▶ _YOUR GOAL_
Count the lines below that contain the string "specified". The match is case-sensitive. Reply with the number only.

▶ _RECORDS FOR THE TASK_
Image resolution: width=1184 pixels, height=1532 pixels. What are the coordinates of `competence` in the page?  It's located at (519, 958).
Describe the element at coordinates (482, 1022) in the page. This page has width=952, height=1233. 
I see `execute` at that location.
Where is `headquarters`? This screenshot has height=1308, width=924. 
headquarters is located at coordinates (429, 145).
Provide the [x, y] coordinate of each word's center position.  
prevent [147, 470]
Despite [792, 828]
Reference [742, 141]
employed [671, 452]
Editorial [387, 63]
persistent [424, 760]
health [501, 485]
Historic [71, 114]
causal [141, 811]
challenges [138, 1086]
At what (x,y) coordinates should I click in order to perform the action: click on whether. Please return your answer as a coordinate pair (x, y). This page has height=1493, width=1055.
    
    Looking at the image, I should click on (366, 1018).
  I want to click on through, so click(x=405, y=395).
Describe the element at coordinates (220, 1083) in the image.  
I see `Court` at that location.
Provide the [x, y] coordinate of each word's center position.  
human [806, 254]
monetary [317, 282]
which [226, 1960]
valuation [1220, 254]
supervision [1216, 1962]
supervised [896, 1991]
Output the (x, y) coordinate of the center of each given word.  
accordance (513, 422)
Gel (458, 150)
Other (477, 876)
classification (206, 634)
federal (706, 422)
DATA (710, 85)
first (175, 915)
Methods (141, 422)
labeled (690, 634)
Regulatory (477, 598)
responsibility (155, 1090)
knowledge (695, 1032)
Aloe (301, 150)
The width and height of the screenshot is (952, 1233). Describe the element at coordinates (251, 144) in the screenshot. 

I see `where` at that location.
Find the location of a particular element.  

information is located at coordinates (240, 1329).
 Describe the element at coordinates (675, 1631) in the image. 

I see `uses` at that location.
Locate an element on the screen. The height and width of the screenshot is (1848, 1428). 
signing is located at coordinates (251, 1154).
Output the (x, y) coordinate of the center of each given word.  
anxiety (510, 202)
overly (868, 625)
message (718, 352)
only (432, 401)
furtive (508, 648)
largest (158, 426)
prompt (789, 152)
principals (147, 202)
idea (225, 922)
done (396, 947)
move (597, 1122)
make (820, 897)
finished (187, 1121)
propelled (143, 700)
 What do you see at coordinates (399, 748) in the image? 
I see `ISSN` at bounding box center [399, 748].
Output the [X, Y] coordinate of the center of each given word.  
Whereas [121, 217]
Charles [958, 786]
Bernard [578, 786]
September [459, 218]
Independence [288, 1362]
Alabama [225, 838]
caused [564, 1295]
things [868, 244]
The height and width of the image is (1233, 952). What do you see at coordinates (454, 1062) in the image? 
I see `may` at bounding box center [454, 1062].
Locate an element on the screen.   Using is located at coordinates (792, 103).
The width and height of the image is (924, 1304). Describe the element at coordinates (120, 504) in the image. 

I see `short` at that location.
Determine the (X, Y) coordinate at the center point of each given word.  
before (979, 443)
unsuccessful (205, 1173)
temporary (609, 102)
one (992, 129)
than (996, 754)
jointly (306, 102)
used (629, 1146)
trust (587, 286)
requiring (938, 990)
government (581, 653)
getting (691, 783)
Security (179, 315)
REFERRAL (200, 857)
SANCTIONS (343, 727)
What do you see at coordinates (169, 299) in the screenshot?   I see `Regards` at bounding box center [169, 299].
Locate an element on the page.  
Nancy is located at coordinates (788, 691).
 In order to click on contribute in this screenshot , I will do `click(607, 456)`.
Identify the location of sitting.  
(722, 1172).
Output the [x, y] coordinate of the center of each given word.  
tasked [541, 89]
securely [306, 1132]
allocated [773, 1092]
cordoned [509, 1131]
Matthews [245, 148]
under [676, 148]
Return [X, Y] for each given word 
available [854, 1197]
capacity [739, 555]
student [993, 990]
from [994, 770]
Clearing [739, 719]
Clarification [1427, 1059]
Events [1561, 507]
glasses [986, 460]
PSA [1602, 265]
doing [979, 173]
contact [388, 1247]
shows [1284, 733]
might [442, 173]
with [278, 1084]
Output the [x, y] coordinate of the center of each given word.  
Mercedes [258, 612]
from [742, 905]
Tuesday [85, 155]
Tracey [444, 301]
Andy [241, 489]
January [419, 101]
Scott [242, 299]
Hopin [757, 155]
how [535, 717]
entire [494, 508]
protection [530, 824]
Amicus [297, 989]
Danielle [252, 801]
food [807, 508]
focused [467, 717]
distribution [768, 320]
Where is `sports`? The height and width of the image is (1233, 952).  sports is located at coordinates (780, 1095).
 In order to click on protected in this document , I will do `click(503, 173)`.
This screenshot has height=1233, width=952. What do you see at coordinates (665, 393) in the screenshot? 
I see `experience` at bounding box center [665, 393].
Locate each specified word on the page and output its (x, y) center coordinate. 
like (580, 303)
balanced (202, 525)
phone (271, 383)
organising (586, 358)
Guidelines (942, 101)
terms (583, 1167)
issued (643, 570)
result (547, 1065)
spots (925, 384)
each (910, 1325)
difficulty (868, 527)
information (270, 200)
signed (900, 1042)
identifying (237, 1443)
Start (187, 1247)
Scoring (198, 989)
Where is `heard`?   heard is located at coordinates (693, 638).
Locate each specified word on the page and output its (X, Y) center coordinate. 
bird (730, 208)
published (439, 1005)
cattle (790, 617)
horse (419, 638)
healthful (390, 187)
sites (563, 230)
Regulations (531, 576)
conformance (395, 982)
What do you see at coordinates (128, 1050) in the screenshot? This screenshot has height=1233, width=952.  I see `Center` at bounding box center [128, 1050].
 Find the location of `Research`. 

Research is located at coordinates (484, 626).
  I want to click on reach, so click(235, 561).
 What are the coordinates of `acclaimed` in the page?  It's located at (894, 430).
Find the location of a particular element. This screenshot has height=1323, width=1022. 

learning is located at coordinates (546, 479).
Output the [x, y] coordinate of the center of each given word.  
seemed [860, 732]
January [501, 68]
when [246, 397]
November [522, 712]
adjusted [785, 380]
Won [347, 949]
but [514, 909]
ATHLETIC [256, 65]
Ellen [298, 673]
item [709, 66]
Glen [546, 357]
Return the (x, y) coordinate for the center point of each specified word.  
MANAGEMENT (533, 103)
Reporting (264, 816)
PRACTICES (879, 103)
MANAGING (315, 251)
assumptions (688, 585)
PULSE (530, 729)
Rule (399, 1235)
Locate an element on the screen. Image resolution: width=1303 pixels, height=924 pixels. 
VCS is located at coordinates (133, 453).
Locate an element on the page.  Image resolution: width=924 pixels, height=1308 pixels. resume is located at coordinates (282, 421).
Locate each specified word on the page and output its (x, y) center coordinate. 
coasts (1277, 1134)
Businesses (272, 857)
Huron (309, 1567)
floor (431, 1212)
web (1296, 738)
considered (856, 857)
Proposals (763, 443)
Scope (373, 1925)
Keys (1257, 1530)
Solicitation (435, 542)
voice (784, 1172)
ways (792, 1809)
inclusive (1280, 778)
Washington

▶ _TASK OUTPUT_
4